If you are diagnosed with pancreatic cancer, it’s very important to know if it’s an endocrine cancer or exocrine cancer. They have distinct risk factors and causes, have different signs and symptoms, are diagnosed with different tests, are treated in different ways, and have different outlooks. Exocrine is the most common type of pancreatic cancer and starts when exocrine cells in the pancreas start to grow out of control. Endocrine is similar in that it is when the endocrine cells begin to grow out of control. However, endocrine cells make up a smaller percentage of the cells in the pancreas and are responsible for making important hormones like insulin and glucagon, and releasing them directly into the blood.
According to the American Cancer Society, almost 57,000 people will be diagnosed with pancreatic cancer in the United States in 2019. There will also be about 46,000 deaths from pancreatic cancer in the United States during the year 2019. Symptoms for pancreatic cancer can vary and typically do not appear until the disease is advanced. The more common symptoms include weight loss, abdominal discomfort that may radiate to the back, jaundice, and occasionally the development of type 2 diabetes. Some signs of the advancement of pancreatic cancer may include severe abdominal pain, nausea, and vomiting.
Risk Factors According to The American Cancer Society:
How Our Team Treats Pancreatic Cancer
Depending on the type and stage of the cancer and other factors, treatment options for people with pancreatic cancer can include surgery, ablation or embolization treatments, radiation therapy, chemotherapy, or other drugs. At the Radiation Oncology Services at Charleston Area Medical Center, we use a form of radiation therapy called external beam radiation therapy (EBRT) to treat pancreatic cancer painlessly and without surgery.

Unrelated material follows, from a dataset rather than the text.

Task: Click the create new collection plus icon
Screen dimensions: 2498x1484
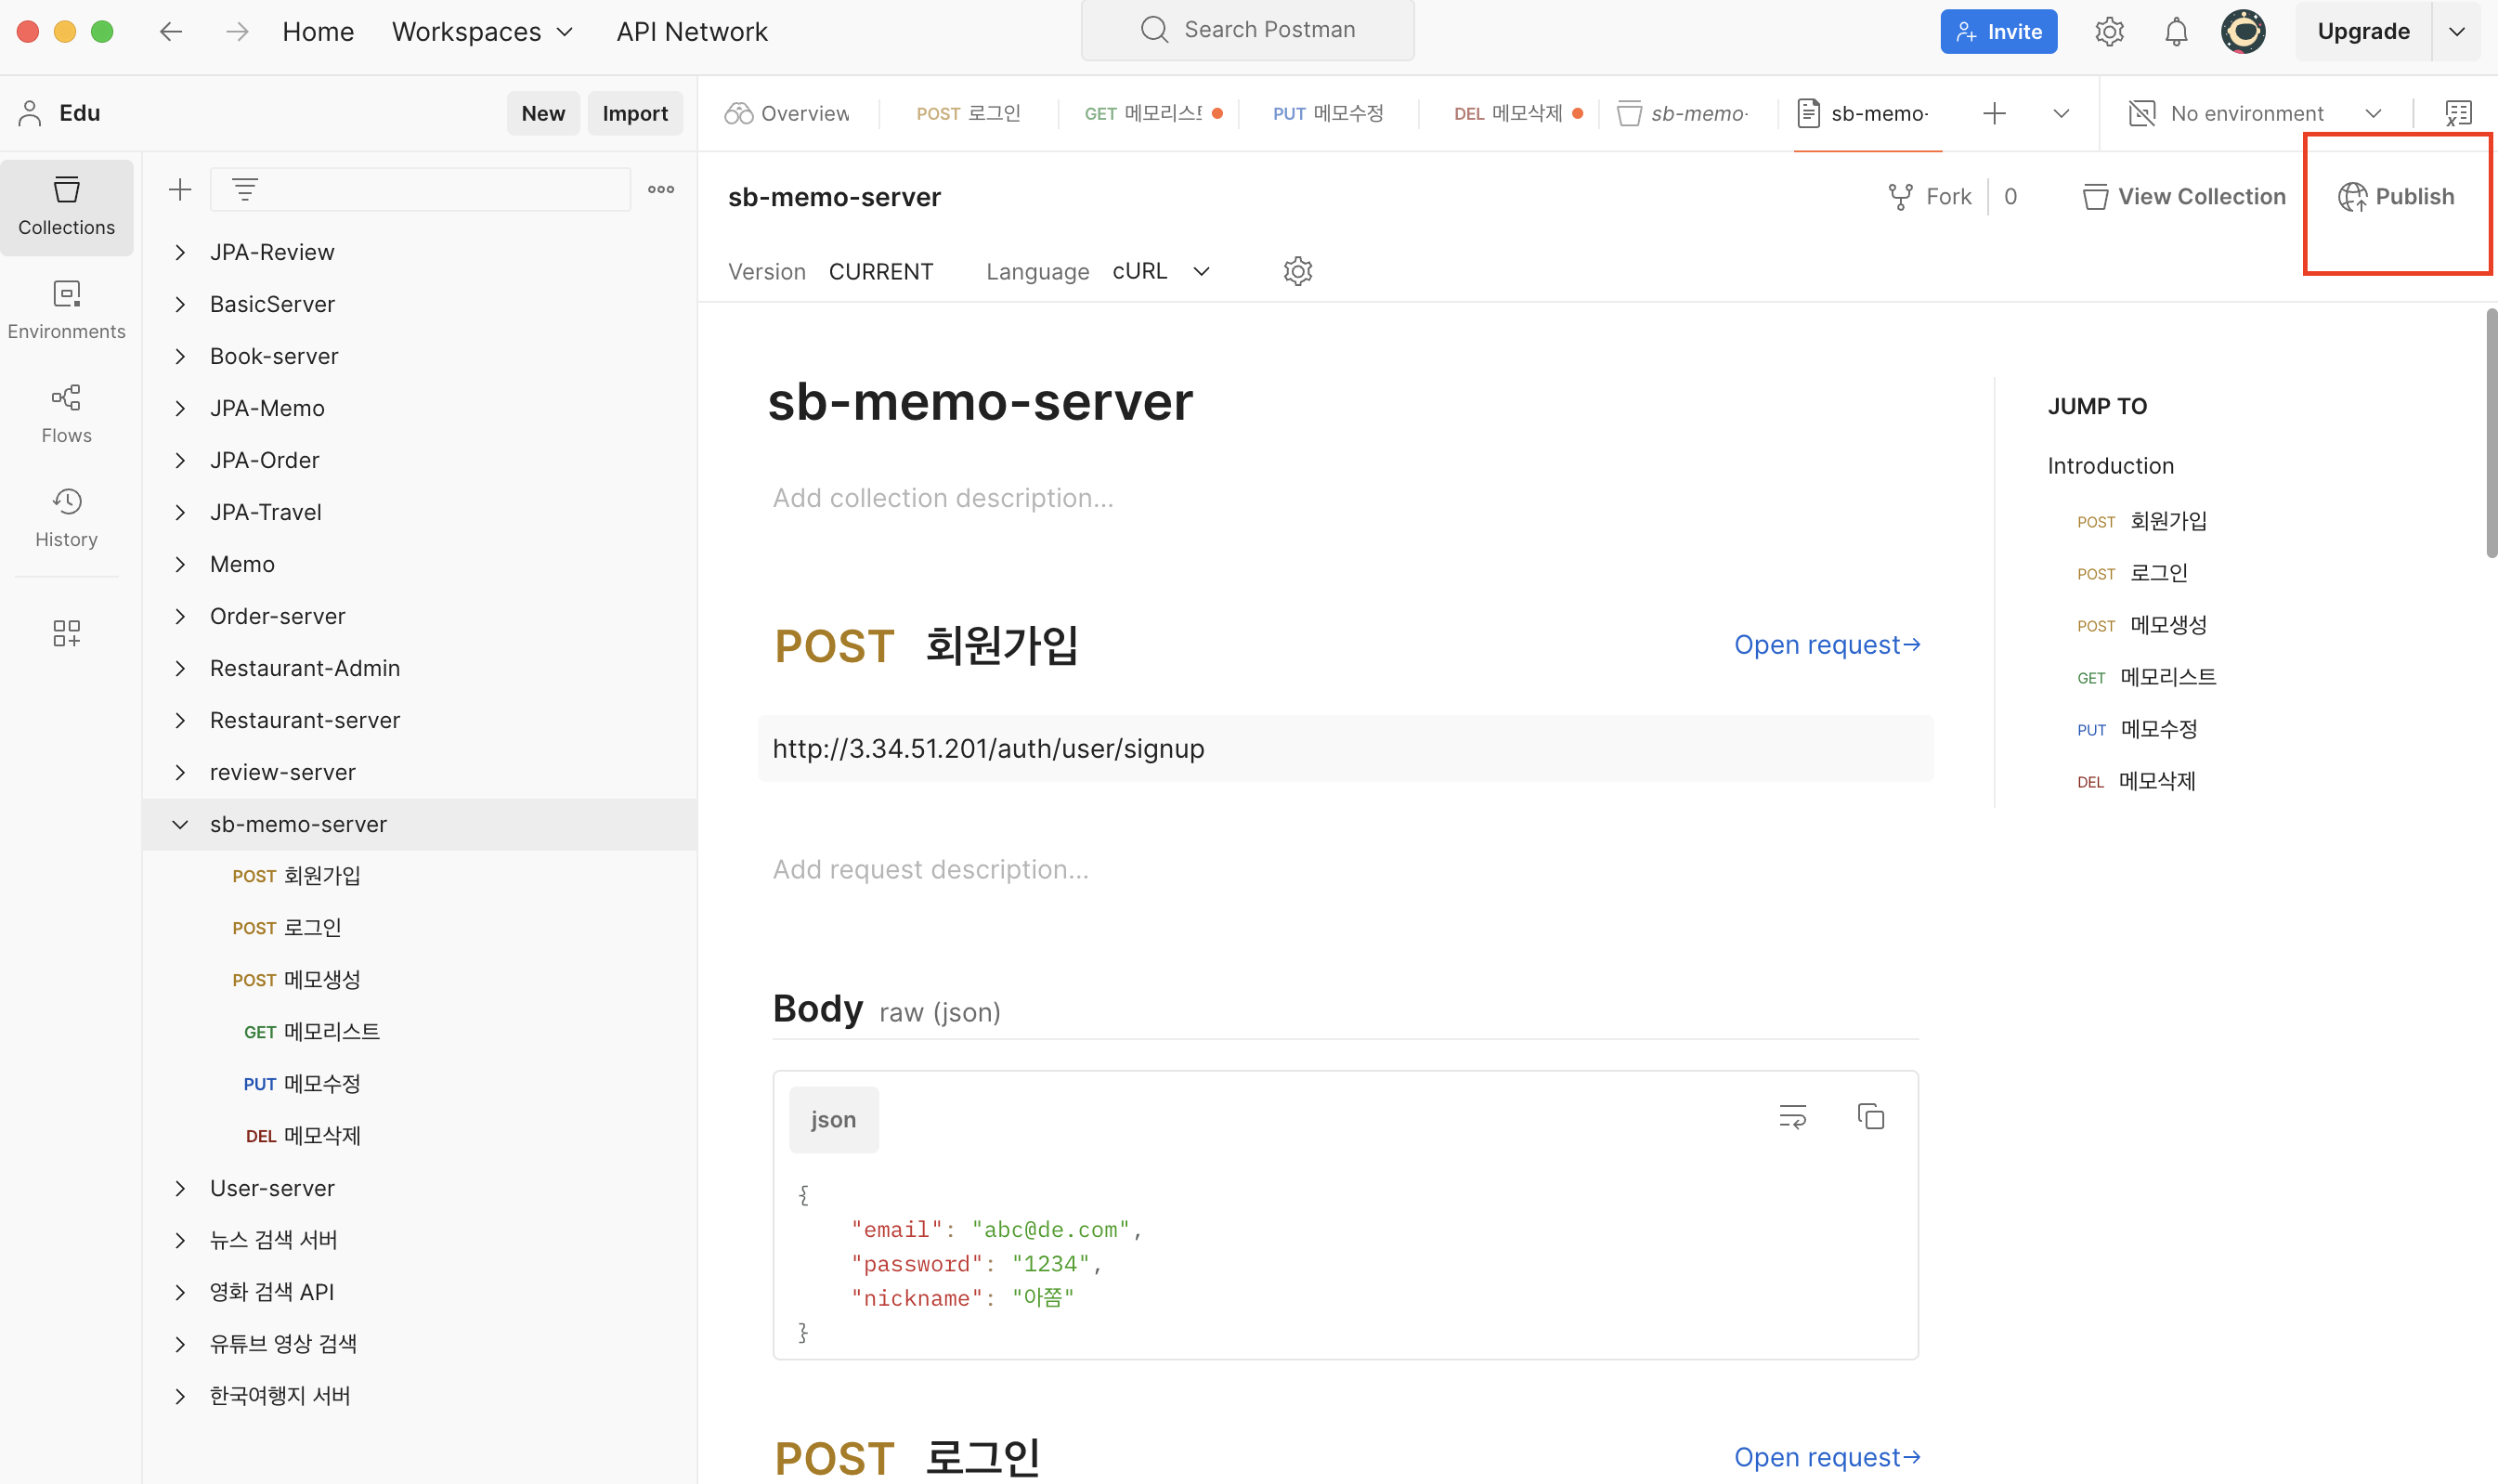Action: click(180, 189)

EBRT, which is an effective treatment for pancreatic cancer, works within cancer cells to damage their ability to multiply. During treatment, high-energy X-rays are delivered to the cancer with a linear accelerator (LINAC). Treatments are delivered daily Monday through Friday and each treatment only takes about 10 to 15 minutes. The treatment process is safe and will not burn or hurt you. Side effects are usually minimal, and most patients return to routine activities immediately after each treatment. Several factors determine candidacy for radiation therapy treatment including the stage of the cancer, potential side effects, age and overall health. Sometimes a combination of treatments is the best plan for treating pancreatic cancer, particularly when the cancer has spread and grown beyond the pancreas. Radiation therapy may also be delivered as a palliative treatment to relieve symptoms, such as pain, in patients with advanced disease.